> Page text:
English as the "official" language of the US

tomndebb ,you seem to ignore that the Hispanics have a large political organization that expresses a concern about the 40% drop out rate among Hispanics without mentioning a lack of English fluency as even a possible problem. They do however mention that Hispanics will be 25% of the population by 2030.

The personal aspirations of individual Hispanics have little to do with political aspirations of Latino politicians whose power is based on keeping Hispanic voters from becoming fluent English speakers who no longer need the favors the politicians promise.

http://www.chci.org/news/pub/chci-launches-towards-2030-strategy

Talking about small enclaves of other language speakers is hardly comparable to their talks about having 84 million Hispanics by 2030.

Nm

You are putting words in my mouth. Democracies can function under many different sets of assumptions, but they need to be shared by by an overwhelming part of the population .

> Required actions:
1) In the forum discussion, what share of the US population will Hispanics make up by 2030, according to the Hispanic political organization?
2) Write out the part of the forum discussion between "English as the" and "the politicians promise.", inclusive.
The material below the forum discussion comes from another source.

> Source material:
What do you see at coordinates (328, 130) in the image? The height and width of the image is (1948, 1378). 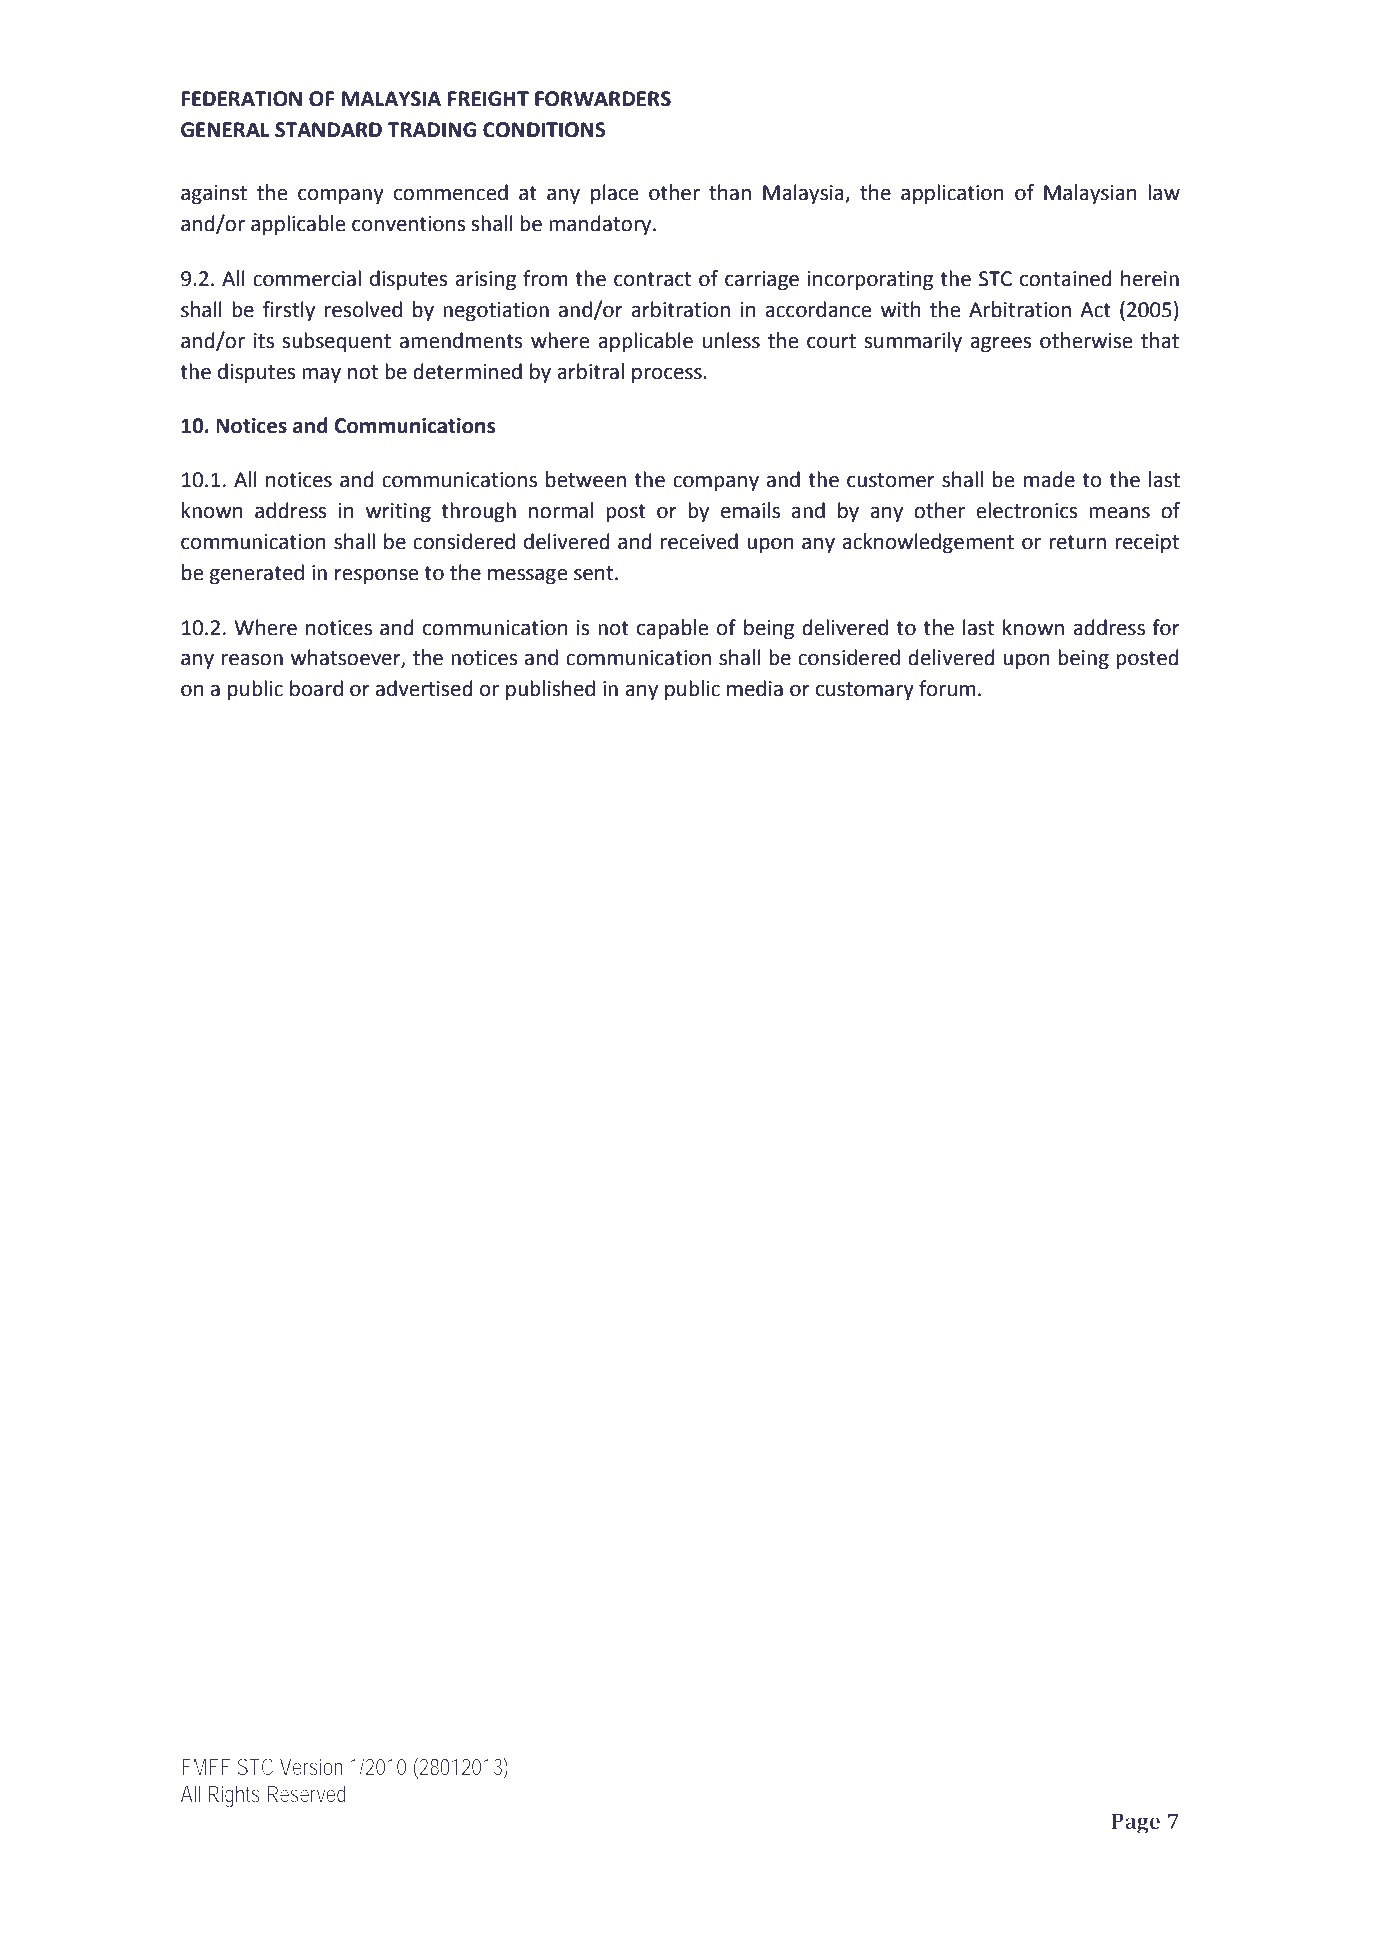 I see `STANDARD` at bounding box center [328, 130].
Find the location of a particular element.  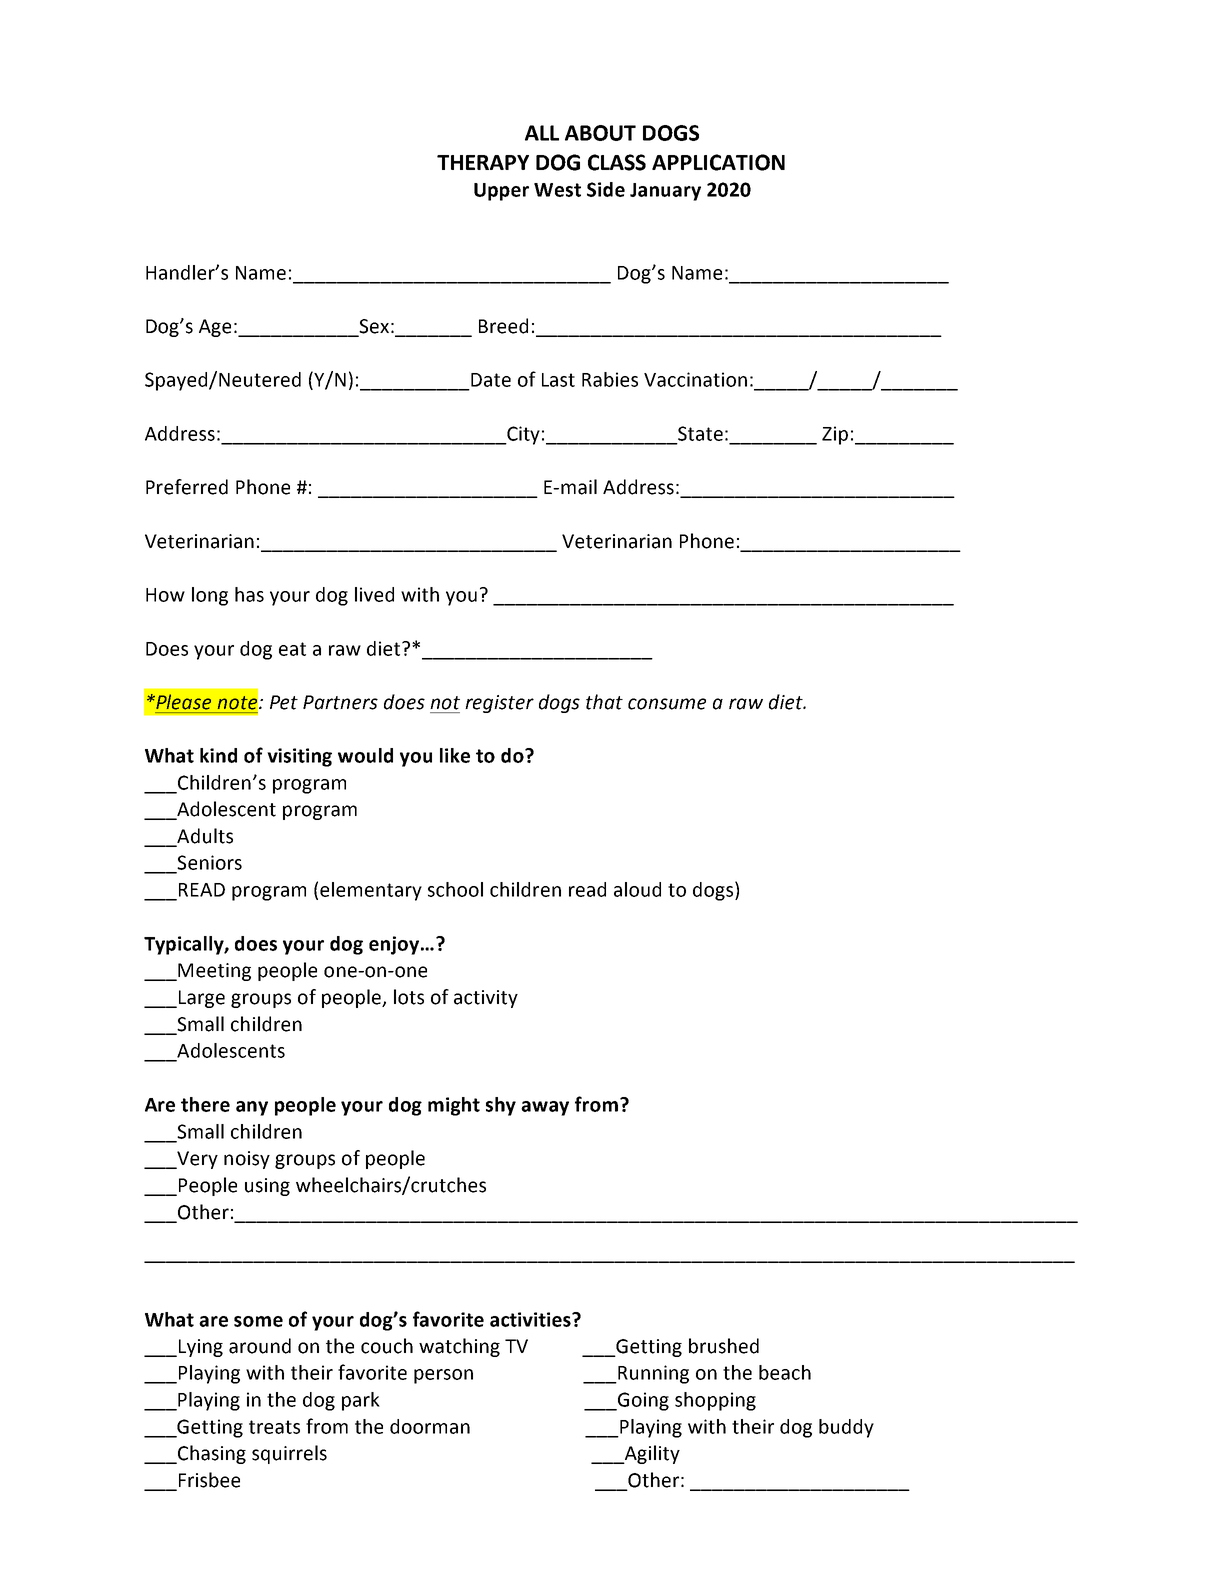

around is located at coordinates (260, 1346).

> Solution list:
1) 25% of the population

2)
English as the "official" language of the US

tomndebb ,you seem to ignore that the Hispanics have a large political organization that expresses a concern about the 40% drop out rate among Hispanics without mentioning a lack of English fluency as even a possible problem. They do however mention that Hispanics will be 25% of the population by 2030.

The personal aspirations of individual Hispanics have little to do with political aspirations of Latino politicians whose power is based on keeping Hispanic voters from becoming fluent English speakers who no longer need the favors the politicians promise.